Jane's passion for years has been pageants and that was what led her to opening Elizabeth Michael's in Parkersburg, a pageant and special occasion store. In addition to clothing, Jane offers pageant training with Kim Parrish, photography sessions and a place to have fun while shopping.

Jane is the Director of the Wirt County Fair pageant and is Co-Director of the new Miss Teen West Virginia Pageant.

Jane has held the titles of Miss Wirt County Fair Queen and Miss Parkersburg Homecoming Queen and was a semi-finalist twice in the Miss WV USA. She represented West Virginia in the National America's Miss pageant and won the people's choice award for that pageant.

Jane teaches a program called GOALS she developed based on the success of her life to the youth of the region. She also does television commercials for CAS Cable Company and has modeled in Atlanta. She is active in community work in Parkersburg.

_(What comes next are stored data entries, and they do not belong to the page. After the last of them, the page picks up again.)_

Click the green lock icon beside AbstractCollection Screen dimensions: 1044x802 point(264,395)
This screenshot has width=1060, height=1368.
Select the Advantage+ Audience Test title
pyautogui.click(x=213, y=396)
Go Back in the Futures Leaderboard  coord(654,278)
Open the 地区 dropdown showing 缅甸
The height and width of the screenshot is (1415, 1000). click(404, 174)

Their youngest daughter Anna is a graduate of Fairmont State College with a Bachelor of Science in Business Administration. Anna is the adventuresome daughter of the Engelke's. She spent a semester in Hertford, England studying International Business and has traveled abroad to Italy, Ireland, and Scotland. While at Fairmont, Anna served as a Freshman Counselor and worked in the college recruiting office.

Anna now lives in Middletown, VA and works at Evergreen Health and Rehabilitation Center in Winchester, VA. She is in the Human Resource Office. Anna loves to read, ski and hike. Anna is a part of the "Funchester" group that takes "spontaneous" trips to different places. They recently visited New York City and will be going to Washington, DC soon.

Engelke has a brother George in Tennessee.